A minimal neural network library built from scratch using NumPy. No deep learning frameworks — just pure Python and NumPy.

Built as a learning project to understand what happens under the hood of libraries like PyTorch and Keras.

Installation

No installation required. Just clone the repo and import the modules directly.

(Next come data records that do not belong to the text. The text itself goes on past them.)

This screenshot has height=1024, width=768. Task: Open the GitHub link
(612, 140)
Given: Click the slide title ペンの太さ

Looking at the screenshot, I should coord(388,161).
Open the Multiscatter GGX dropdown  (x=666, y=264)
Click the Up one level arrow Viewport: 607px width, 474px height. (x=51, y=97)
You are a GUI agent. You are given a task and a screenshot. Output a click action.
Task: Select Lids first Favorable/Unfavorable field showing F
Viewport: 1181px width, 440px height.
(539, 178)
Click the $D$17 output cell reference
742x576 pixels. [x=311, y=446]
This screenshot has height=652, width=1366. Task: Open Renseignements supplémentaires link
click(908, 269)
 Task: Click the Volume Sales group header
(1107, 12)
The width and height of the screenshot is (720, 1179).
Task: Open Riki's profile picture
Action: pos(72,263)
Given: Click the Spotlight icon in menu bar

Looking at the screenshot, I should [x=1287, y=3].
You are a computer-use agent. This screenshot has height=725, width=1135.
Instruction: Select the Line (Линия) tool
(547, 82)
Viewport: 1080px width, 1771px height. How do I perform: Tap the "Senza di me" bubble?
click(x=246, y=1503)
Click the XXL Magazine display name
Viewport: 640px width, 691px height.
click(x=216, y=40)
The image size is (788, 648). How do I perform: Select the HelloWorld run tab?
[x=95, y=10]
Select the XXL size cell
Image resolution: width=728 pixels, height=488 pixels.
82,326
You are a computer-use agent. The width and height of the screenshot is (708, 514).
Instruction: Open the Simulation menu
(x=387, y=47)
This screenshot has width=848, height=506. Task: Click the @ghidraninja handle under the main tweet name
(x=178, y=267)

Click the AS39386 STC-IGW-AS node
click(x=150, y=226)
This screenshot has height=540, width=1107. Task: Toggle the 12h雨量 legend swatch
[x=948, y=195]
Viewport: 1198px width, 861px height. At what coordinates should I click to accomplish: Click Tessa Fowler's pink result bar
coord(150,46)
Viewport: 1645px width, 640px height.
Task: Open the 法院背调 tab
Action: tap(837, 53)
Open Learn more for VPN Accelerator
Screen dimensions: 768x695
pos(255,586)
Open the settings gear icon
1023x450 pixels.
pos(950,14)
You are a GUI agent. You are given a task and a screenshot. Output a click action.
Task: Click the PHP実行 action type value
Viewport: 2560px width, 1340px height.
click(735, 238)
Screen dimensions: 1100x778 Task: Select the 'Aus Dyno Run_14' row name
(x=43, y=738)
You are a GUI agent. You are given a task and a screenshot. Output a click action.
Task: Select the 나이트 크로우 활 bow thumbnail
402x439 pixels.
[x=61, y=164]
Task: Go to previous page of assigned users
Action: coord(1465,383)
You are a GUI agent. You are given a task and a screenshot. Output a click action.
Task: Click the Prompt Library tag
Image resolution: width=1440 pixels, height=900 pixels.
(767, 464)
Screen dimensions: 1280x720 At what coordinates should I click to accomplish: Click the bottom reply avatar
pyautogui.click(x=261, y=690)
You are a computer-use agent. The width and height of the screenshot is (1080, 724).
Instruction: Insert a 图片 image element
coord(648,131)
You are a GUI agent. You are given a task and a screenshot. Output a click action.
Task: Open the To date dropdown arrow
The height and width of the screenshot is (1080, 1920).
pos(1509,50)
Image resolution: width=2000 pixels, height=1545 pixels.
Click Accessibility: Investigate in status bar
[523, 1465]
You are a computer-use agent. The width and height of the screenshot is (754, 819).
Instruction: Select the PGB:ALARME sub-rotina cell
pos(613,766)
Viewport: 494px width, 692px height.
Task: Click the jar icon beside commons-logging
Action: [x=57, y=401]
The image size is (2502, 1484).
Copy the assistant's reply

git clone https://github.com/lummeta25/mini_nn

Requirements: Python 3.x, NumPy

pip install numpy

Usage

import numpy as np
from mini_nn.layers import Dense
from mini_nn.activations import relu
from mini_nn.model import NeuralNetwork

# XOR dataset
X = np.array([
    [0, 0],
    [0, 1],
    [1, 0],
    [1, 1]
])
y = np.array([0, 1, 1, 0])

# Build model
model = NeuralNetwork([
    Dense(4, 2),
    relu(),
    Dense(1, 4),
])

# Train
model.train(X, y, epochs=1000, learning_rate=0.001)

# Predict
for sample in X:
    print(model.forward(sample))

Project Structure

mini_nn/
├── nn/
│   ├── __init__.py
│   ├── layers.py        # Dense layer with forward and backward pass
│   ├── activations.py   # ReLU, Leaky ReLU, Sigmoid, Tanh
│   ├── loss.py          # MSE loss
│   └── model.py         # NeuralNetwork class, training loop

Supported Features

  • Layers: Dense (fully connected)
  • Activations: ReLU, Leaky ReLU, Sigmoid, Tanh
  • Loss: Mean Squared Error (MSE)
  • Training: Stochastic gradient descent with learning rate decay

Roadmap

  • Early stopping
  • Model checkpointing (save best weights)
  • Mini-batch gradient descent
  • Multi-class output support (Softmax + Cross-entropy loss)
  • Additional loss functions
  • Docstrings and full documentation

How It Works

Each layer implements a forward and backward method. During training:

  1. Forward pass — input flows through each layer to produce a prediction
  2. Loss calculation — MSE measures how wrong the prediction is
  3. Backward pass — gradients flow back through each layer using the chain rule
  4. Weight update — weights and biases are adjusted using gradient descent

License

MIT

About

A minimal Neural Network library built only using NumPy. Supports dense layers, backpropagation, and common activation functions.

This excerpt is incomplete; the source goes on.